### Problem requirements
Return exactly the span of lines in the following data that opens with the line containing "Given: Click pin number 29 cell" and closes with the line containing "Given: Open the Pricing page". Include nothing else.

□ □ □ □

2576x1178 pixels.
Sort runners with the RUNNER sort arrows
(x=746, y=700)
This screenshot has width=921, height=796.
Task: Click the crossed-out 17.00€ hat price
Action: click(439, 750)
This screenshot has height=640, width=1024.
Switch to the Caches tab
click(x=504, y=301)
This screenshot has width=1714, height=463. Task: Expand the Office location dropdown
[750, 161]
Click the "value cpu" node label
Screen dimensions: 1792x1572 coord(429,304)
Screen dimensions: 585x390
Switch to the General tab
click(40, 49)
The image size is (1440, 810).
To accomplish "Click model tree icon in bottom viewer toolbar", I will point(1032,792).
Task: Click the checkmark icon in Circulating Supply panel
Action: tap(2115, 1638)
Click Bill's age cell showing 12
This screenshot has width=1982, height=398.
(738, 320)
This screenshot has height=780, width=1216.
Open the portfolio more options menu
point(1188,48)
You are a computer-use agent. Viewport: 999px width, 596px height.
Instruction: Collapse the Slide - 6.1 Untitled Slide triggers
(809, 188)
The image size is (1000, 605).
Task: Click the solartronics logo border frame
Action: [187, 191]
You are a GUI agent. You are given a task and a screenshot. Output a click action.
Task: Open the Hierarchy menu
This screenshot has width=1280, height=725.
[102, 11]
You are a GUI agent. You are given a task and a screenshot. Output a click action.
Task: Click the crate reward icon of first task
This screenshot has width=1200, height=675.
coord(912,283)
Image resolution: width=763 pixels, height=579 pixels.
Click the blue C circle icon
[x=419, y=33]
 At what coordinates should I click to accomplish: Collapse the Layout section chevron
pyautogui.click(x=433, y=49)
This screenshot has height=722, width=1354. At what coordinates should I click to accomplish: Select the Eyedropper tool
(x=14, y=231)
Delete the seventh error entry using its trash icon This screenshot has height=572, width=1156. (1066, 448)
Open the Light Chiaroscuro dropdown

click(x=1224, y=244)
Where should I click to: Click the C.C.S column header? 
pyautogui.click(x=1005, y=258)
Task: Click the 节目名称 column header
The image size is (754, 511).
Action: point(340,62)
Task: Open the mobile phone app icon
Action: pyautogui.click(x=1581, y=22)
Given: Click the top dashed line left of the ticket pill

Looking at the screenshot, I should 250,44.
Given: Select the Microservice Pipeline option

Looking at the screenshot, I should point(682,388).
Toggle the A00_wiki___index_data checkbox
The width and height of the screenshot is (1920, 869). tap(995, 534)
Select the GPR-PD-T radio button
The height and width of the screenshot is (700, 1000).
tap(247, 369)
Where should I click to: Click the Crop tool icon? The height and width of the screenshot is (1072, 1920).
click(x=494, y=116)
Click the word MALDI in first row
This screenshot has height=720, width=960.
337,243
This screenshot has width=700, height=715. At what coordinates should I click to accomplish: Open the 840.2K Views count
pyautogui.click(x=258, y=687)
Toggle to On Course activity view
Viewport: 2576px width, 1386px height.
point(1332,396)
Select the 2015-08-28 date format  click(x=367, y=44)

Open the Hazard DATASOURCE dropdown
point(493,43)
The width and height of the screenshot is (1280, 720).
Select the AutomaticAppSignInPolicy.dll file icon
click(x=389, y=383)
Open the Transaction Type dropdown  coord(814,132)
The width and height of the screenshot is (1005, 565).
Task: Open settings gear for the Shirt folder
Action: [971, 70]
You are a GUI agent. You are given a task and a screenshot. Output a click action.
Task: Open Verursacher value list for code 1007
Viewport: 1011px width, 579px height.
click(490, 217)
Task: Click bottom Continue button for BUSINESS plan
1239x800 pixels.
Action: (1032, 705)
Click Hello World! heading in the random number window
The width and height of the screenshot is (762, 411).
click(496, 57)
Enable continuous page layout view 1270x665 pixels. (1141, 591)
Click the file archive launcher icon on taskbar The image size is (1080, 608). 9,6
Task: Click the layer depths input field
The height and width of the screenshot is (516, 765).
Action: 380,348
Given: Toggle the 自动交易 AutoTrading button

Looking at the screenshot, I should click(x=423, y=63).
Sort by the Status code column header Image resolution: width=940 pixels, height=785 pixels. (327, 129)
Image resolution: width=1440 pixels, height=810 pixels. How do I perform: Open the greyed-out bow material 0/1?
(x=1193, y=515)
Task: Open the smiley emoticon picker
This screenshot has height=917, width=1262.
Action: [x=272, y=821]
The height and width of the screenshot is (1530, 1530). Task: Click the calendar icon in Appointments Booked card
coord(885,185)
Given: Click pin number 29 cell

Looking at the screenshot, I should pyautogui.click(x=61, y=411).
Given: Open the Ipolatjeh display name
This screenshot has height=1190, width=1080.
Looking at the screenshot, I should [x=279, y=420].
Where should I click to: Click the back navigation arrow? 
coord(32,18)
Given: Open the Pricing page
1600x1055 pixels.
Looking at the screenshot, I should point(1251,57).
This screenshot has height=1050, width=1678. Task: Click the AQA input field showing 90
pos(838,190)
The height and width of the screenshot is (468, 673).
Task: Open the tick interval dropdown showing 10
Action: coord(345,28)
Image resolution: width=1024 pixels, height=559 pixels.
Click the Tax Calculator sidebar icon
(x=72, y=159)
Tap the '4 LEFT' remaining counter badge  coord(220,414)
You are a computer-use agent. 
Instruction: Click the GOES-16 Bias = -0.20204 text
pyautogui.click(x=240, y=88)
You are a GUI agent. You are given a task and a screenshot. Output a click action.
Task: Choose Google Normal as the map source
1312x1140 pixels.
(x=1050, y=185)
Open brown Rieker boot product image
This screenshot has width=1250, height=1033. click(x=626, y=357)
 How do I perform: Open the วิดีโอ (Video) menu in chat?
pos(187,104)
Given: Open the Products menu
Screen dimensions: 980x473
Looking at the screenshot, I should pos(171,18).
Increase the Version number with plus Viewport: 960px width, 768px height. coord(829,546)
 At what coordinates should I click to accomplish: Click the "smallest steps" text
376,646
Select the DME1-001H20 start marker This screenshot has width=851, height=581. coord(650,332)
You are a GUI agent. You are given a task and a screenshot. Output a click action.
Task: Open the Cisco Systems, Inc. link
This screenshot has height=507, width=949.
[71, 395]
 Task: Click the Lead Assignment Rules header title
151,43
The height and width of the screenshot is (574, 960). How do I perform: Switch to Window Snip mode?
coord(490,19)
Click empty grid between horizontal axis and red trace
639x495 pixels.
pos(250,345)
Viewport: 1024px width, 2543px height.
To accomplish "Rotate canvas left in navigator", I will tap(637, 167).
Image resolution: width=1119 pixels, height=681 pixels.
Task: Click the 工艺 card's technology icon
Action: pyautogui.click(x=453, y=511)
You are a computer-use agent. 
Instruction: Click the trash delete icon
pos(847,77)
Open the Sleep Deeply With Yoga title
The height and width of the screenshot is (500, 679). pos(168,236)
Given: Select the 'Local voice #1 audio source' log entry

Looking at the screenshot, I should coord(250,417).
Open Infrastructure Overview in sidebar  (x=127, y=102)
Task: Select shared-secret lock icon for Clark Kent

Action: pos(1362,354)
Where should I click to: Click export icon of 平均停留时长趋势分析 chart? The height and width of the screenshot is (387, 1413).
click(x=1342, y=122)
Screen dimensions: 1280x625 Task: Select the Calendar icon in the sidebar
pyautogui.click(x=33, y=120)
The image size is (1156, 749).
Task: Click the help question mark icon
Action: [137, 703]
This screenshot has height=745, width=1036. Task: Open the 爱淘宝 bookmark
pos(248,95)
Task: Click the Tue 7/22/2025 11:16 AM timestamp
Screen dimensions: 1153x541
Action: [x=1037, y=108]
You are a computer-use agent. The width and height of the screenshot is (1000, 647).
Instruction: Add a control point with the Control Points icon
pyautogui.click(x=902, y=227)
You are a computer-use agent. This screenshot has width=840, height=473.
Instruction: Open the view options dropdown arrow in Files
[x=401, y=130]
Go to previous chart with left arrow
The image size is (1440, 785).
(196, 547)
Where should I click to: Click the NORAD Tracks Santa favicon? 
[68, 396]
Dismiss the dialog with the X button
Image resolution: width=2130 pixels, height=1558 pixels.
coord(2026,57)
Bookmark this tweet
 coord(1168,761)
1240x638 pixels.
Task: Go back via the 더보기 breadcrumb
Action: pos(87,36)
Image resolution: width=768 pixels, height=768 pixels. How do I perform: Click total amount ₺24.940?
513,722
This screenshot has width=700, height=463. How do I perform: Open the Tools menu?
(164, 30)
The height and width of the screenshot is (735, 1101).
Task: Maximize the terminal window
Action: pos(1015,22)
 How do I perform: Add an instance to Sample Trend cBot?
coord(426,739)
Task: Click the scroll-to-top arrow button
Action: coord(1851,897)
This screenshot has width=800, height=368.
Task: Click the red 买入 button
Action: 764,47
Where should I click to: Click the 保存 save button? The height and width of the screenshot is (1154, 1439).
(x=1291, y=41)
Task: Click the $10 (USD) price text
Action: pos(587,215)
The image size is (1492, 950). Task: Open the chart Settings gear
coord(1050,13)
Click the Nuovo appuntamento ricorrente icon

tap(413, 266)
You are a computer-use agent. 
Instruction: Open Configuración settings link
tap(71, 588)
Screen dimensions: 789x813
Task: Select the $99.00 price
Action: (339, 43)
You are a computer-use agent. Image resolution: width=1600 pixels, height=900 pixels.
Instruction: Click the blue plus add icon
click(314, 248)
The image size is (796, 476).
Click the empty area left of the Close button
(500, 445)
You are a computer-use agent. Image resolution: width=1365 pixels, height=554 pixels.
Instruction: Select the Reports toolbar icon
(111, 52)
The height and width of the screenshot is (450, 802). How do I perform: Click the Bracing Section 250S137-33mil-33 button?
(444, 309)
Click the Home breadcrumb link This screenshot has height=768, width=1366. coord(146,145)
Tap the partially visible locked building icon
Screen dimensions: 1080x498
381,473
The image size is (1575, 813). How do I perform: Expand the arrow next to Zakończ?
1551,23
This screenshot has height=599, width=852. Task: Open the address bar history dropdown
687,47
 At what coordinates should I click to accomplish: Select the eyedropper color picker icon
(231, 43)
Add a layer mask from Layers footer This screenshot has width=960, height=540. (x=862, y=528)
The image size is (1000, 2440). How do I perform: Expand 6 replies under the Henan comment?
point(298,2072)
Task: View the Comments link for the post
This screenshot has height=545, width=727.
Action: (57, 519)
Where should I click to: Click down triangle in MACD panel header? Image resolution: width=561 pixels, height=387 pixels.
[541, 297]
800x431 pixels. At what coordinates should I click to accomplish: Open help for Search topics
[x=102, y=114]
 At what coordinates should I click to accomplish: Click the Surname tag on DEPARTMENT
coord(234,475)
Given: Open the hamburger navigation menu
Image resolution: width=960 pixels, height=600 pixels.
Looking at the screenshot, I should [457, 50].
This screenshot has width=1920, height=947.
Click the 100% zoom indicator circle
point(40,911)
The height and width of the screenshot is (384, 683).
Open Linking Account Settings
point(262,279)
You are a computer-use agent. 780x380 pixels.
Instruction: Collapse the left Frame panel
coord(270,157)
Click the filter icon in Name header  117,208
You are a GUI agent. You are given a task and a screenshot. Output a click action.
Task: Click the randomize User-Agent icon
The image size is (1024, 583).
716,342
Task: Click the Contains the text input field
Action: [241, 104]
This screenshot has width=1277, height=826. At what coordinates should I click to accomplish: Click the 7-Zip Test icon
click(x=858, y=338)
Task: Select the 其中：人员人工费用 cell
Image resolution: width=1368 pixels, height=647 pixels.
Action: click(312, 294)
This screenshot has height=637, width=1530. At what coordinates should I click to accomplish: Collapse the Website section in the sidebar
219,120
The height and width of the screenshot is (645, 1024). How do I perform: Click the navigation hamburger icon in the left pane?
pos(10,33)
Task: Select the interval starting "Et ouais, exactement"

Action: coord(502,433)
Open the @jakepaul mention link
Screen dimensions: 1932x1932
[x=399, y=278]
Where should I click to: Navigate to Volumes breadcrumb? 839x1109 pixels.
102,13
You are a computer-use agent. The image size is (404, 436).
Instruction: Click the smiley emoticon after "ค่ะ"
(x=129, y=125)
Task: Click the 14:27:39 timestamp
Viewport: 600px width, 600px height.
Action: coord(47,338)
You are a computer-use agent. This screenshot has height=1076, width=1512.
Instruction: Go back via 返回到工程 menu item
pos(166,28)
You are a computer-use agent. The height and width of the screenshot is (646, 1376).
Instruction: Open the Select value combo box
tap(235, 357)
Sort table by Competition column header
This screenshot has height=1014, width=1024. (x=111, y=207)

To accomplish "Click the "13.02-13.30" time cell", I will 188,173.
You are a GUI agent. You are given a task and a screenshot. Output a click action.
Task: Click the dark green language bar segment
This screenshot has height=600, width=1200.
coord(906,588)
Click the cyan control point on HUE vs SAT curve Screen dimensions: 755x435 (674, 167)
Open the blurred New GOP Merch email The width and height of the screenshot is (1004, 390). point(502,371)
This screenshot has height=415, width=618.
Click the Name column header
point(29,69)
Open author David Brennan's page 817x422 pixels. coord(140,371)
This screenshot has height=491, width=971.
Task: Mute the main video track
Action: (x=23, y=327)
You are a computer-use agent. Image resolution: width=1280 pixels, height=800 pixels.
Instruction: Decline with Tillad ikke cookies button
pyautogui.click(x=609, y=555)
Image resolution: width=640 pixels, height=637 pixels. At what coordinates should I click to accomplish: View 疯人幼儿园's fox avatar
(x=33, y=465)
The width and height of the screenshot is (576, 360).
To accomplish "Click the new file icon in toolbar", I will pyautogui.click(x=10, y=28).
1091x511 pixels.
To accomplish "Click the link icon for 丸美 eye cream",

□ □ □ □

### Finished exercise
Given: Click pin number 29 cell

Looking at the screenshot, I should pyautogui.click(x=61, y=411).
Given: Open the Ipolatjeh display name
This screenshot has height=1190, width=1080.
Looking at the screenshot, I should [x=279, y=420].
Where should I click to: Click the back navigation arrow? 
coord(32,18)
Given: Open the Pricing page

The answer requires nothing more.